→ PROBLEM DETAILS: Can you recast the part of the items that opens with the line containing "Describe the element" and closes with the line containing "center [612, 27]." as a JSON list of strings, one string per line, with blank lines skipped and the pictures left out?

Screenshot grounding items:

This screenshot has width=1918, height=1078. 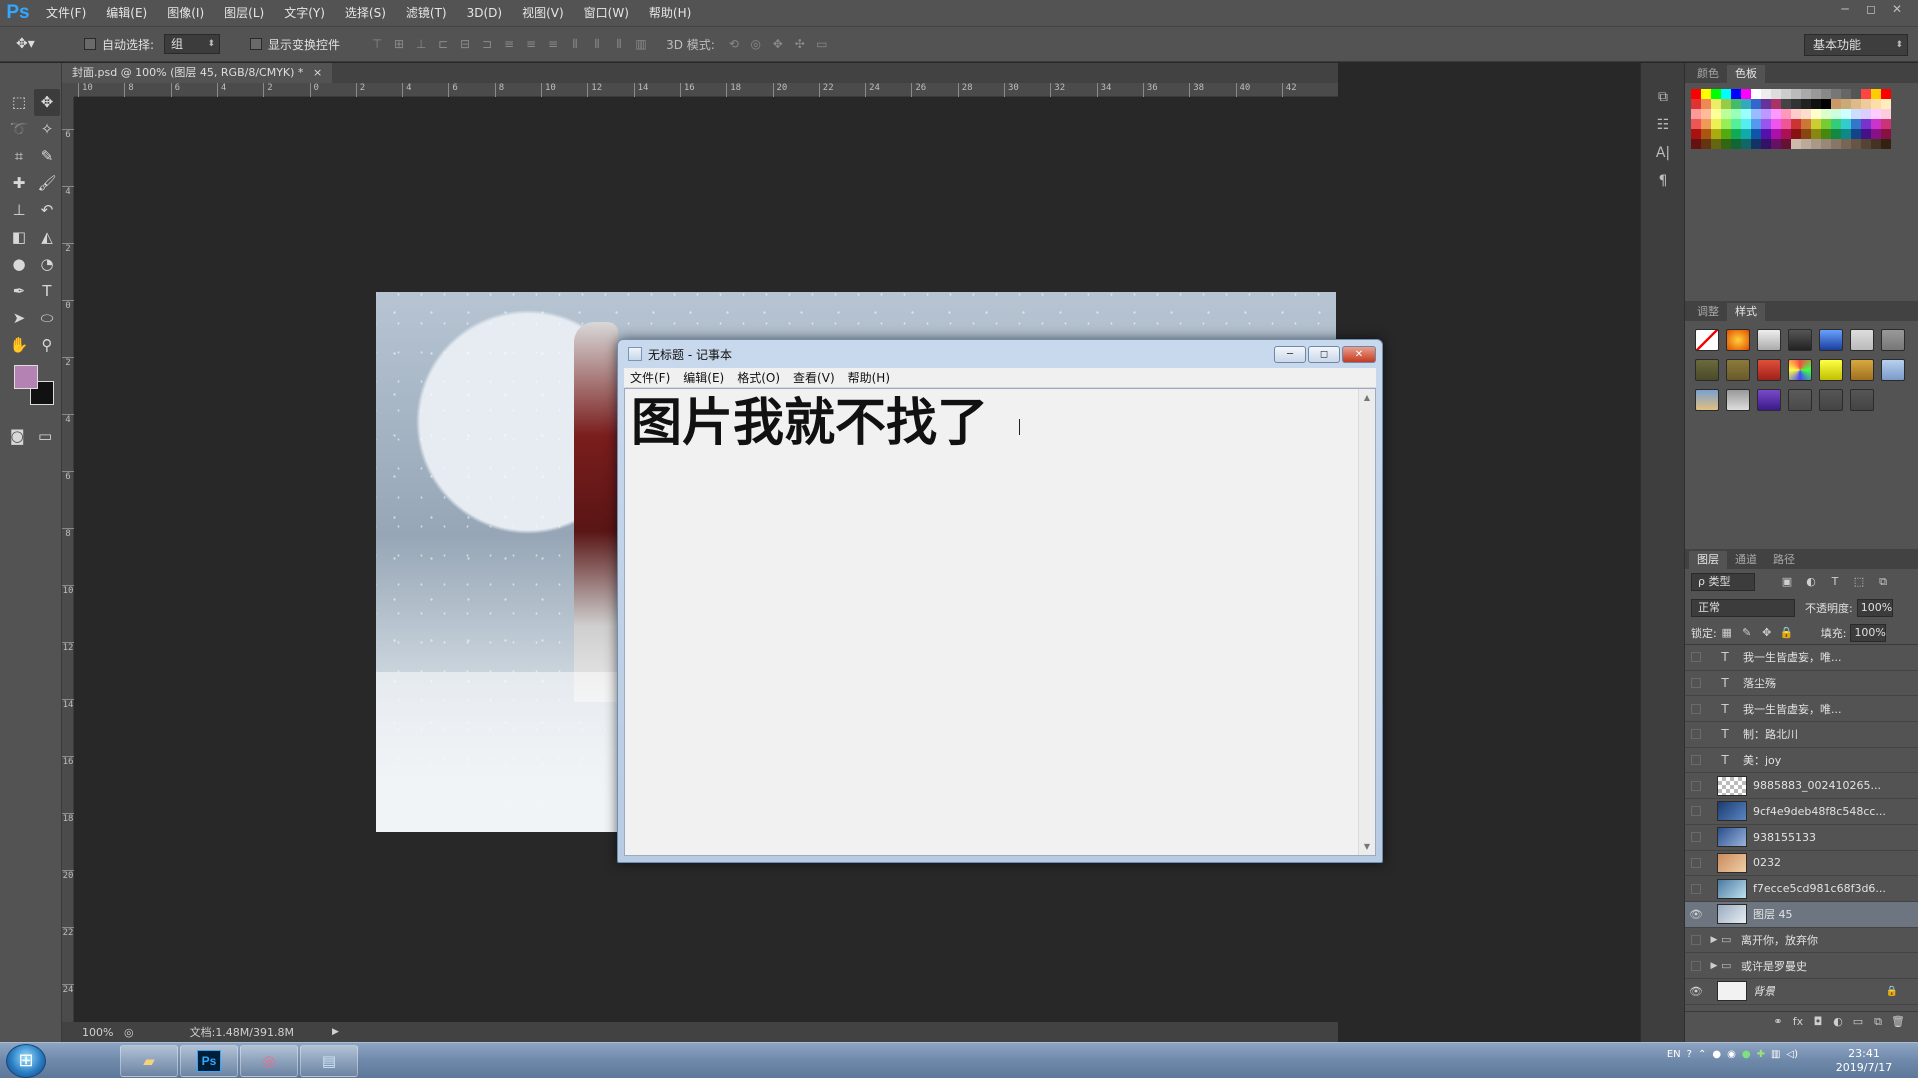 I want to click on filter-shape-icon: ⬚, so click(x=1859, y=582).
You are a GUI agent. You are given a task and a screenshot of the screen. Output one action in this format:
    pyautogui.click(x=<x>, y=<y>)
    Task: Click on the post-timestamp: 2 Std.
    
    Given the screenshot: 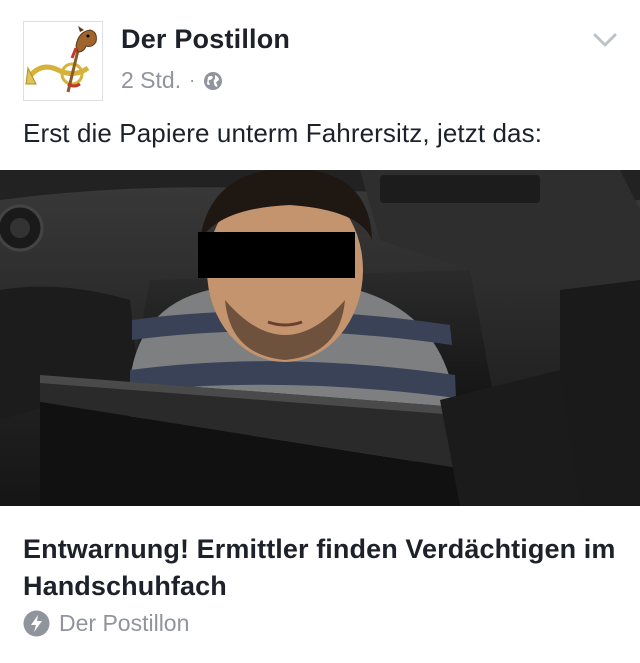 What is the action you would take?
    pyautogui.click(x=151, y=80)
    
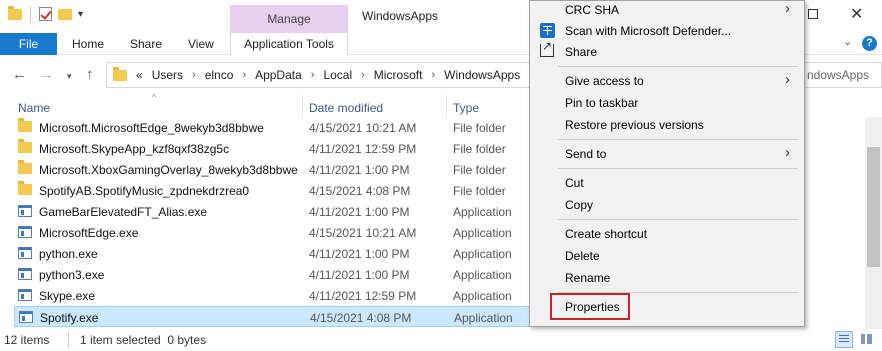 Image resolution: width=882 pixels, height=351 pixels. I want to click on menu-item-label: Delete, so click(582, 256).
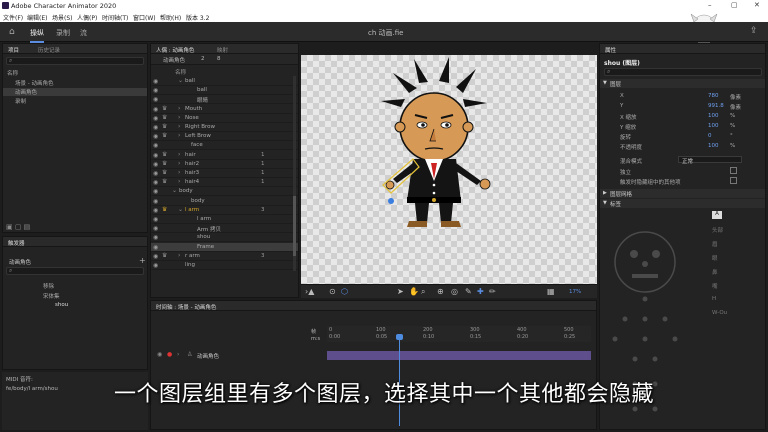  I want to click on property-value: 0, so click(710, 136).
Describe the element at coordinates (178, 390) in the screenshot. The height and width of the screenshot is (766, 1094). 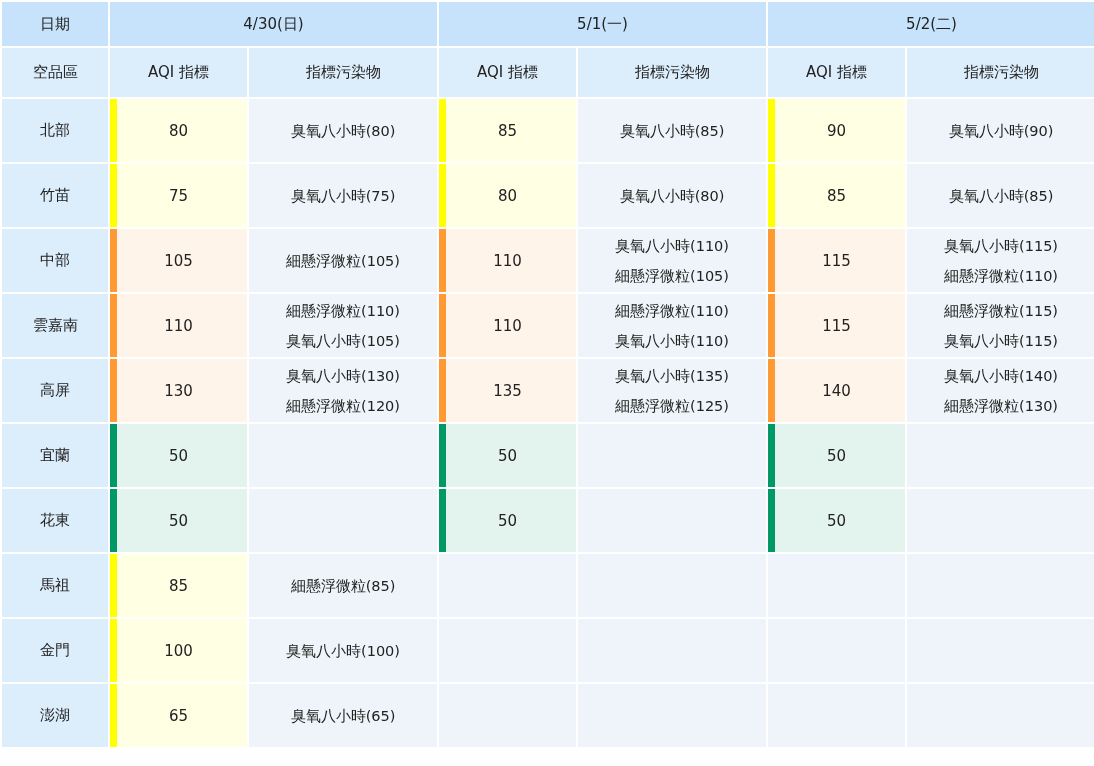
I see `aqi-value: 130` at that location.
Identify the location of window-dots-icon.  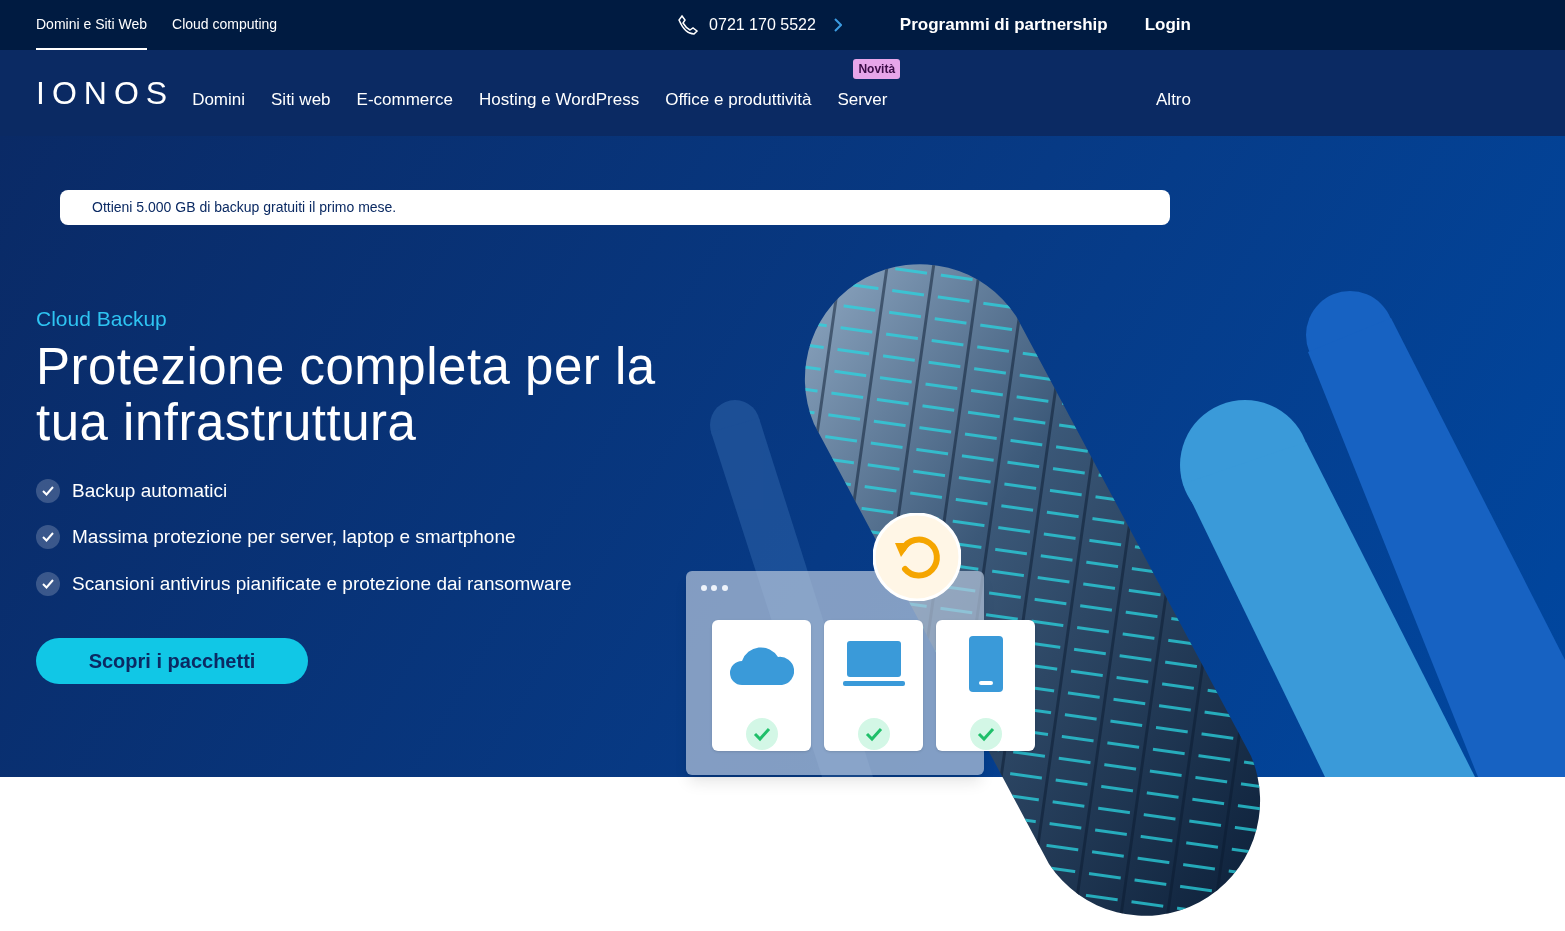
(715, 588).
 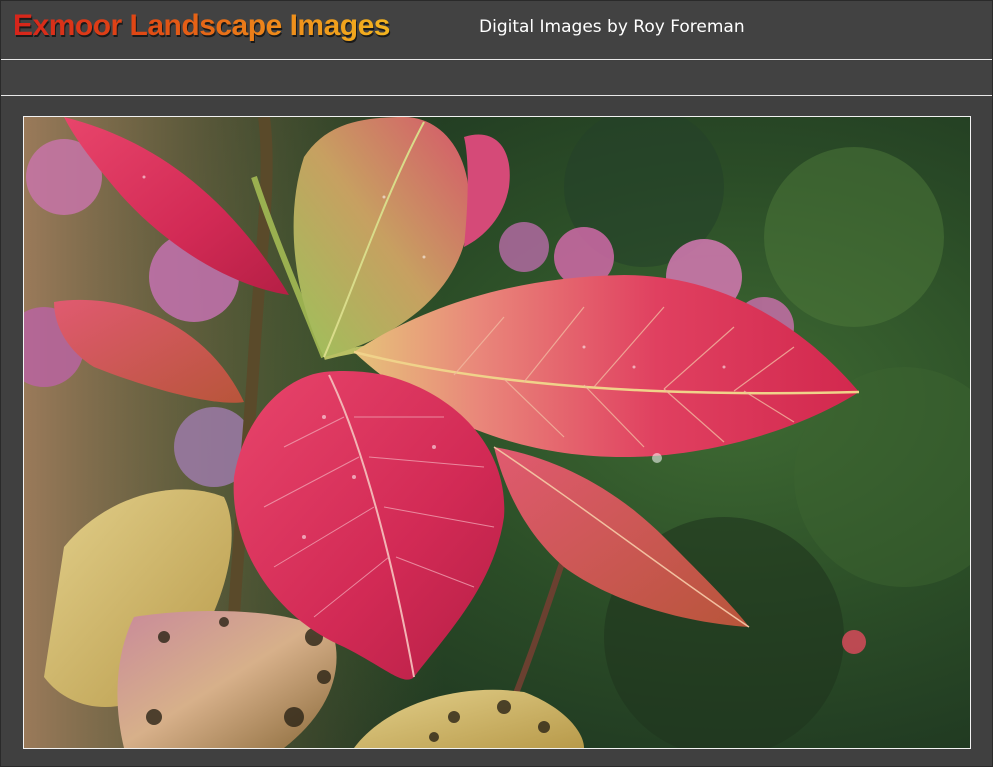 What do you see at coordinates (612, 27) in the screenshot?
I see `site-subtitle: Digital Images by Roy Foreman` at bounding box center [612, 27].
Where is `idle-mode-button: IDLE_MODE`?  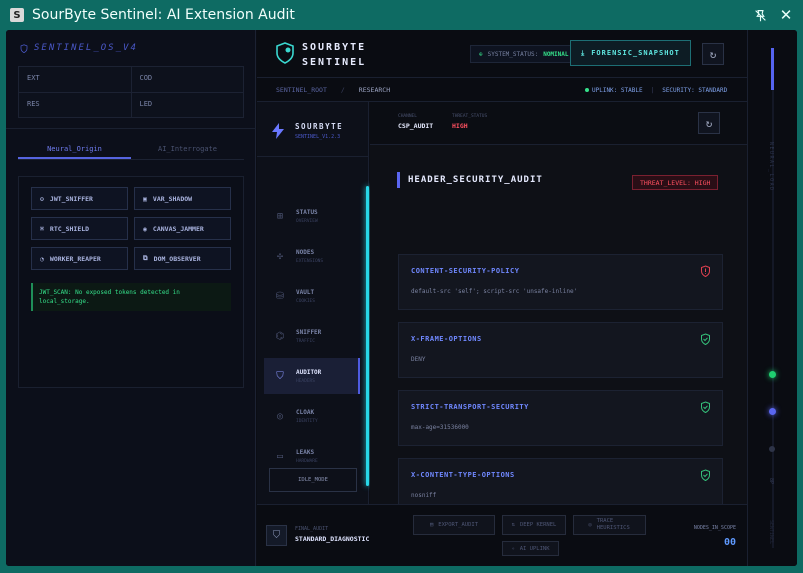 idle-mode-button: IDLE_MODE is located at coordinates (313, 480).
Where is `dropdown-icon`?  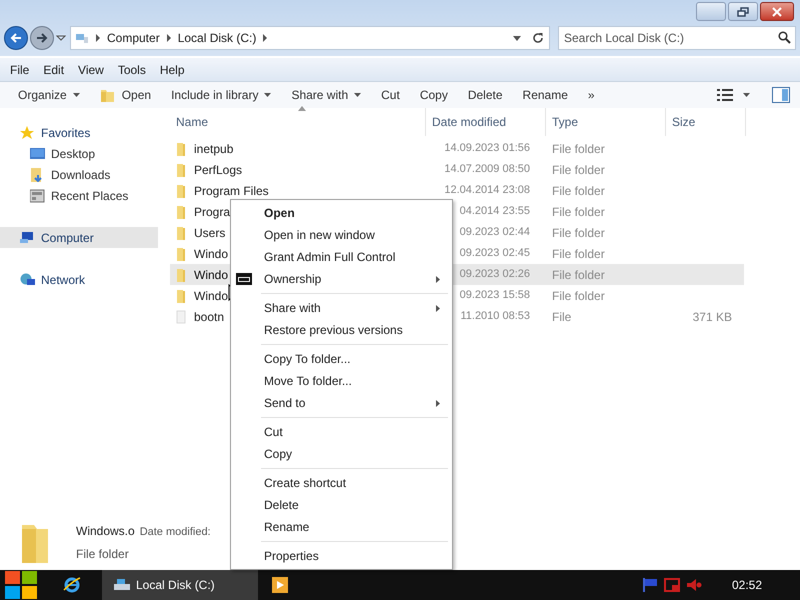 dropdown-icon is located at coordinates (517, 38).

→ RESPONSE TO THE TASK:
[
  "Describe the element at coordinates (178, 390) in the screenshot. The height and width of the screenshot is (766, 1094). ",
  "I see `aqi-value: 130` at that location.",
  "Identify the location of window-dots-icon.  ",
  "(715, 588).",
  "  What do you see at coordinates (612, 27) in the screenshot?",
  "I see `site-subtitle: Digital Images by Roy Foreman` at bounding box center [612, 27]."
]